Exercise objective. Apart from the pictures, write out the records that follow exactly.

(Stored records)
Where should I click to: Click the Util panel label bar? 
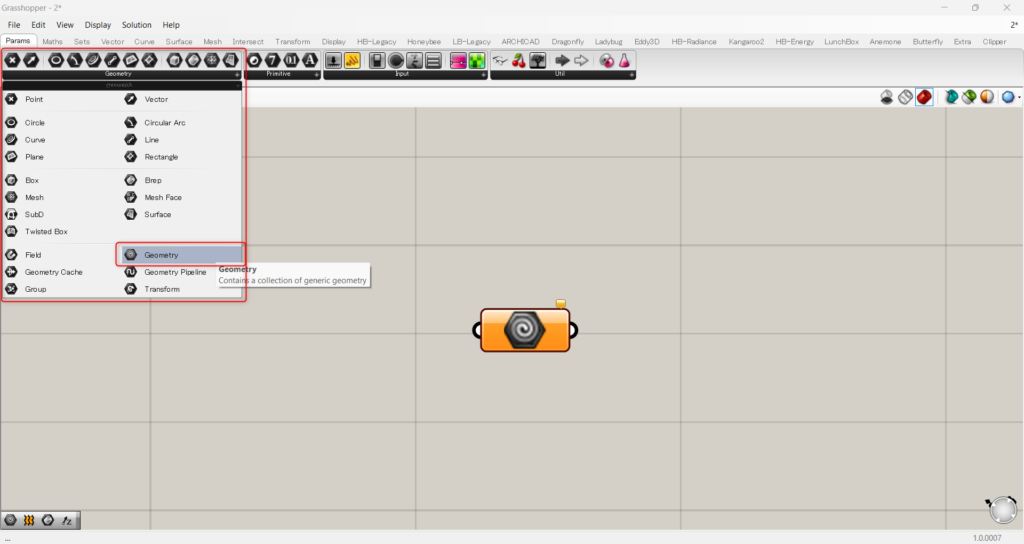pyautogui.click(x=560, y=75)
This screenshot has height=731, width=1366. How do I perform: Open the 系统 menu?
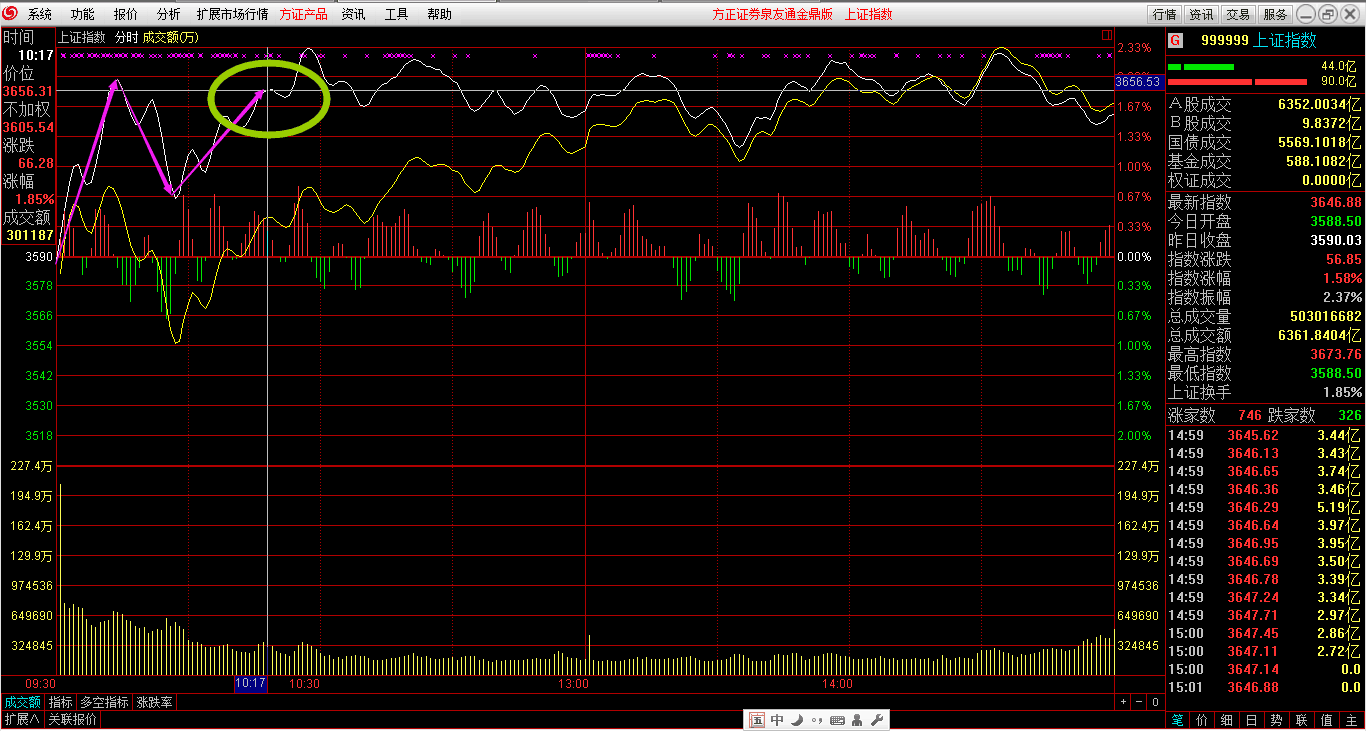(x=40, y=14)
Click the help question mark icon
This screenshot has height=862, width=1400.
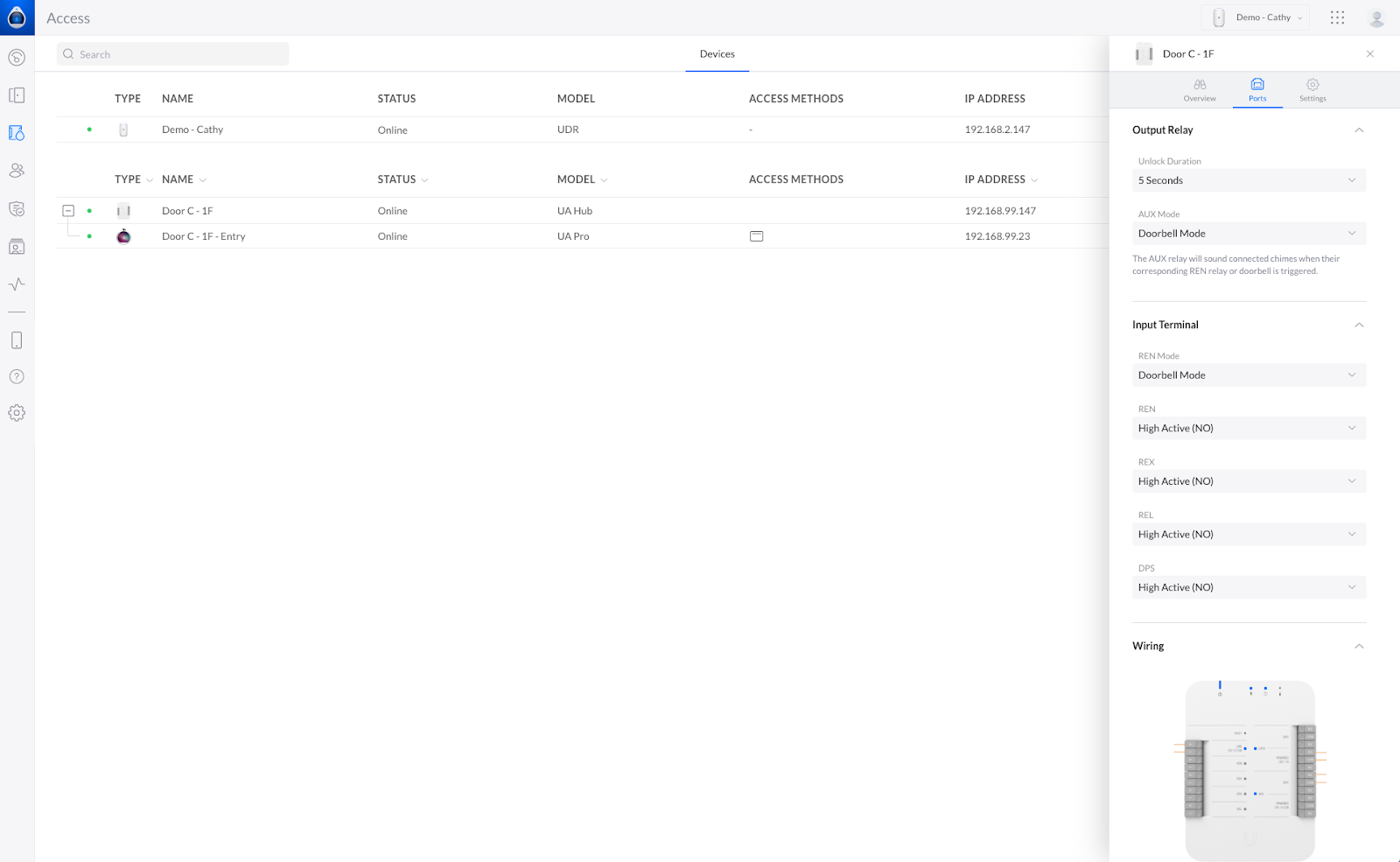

Task response.
Where should I click to: Click the Util panel label bar? 
pyautogui.click(x=560, y=75)
This screenshot has height=731, width=1366. How do I perform: Open the 系统 menu?
(x=40, y=14)
Click the help question mark icon
This screenshot has height=862, width=1400.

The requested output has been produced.